Johannesgränd (Swedish: "Alley of [Saint] John") is an alley in Gamla stan, the old town of Stockholm, Sweden, connecting Skeppsbron to Österlånggatan.

==History==
First appearing in historical records as sancte johannis grendt in 1503, the alley forms a parallel street to Pelikansgränd, Lilla Hoparegränd, Gaffelgränd, and Packhusgränd. It derives its name from the church of the Order of Saint John, in the early 16th century found north of the eastern part of the alley. Records mentions the knightly order, with a presence in the city dating back to the 1330s, as owner of the site in 1499, and tells the church was inaugurated by a bishop from Strängnäs in 1514. Following the Reformation, the church was demolished a few years after 1530 and the site became royal property.

Excavations in the 1960s exposed parts of the church, including traces of a portal, the south-eastern corner of the foundation, and a limestone column.
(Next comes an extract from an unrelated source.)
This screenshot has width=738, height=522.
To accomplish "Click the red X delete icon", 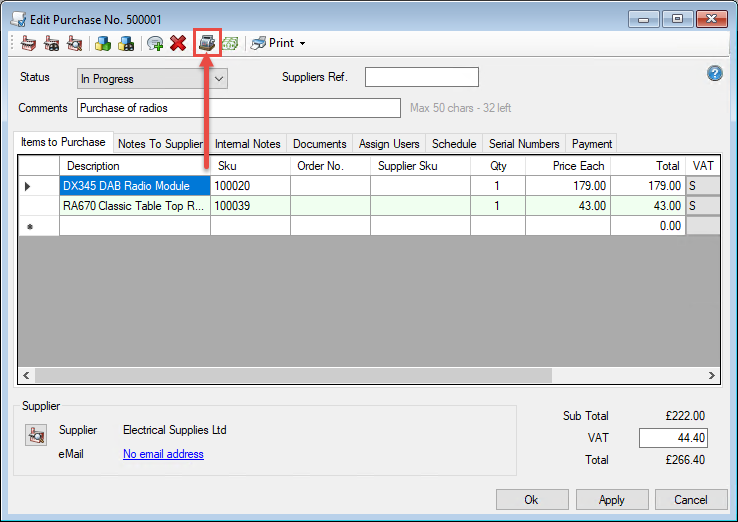I will 178,43.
A small graveyard east of the church, in which excavations have unveiled remains of coffins and bones, is said to have been ravaged by King Gustav Vasa who was looking for raw material for his saltpetre production, a deed commented in the chronicles as Ej är kristeligt i väder så skjuta sina förfäder ("Not Christian is [in public] thus shoot/push one's ancestors").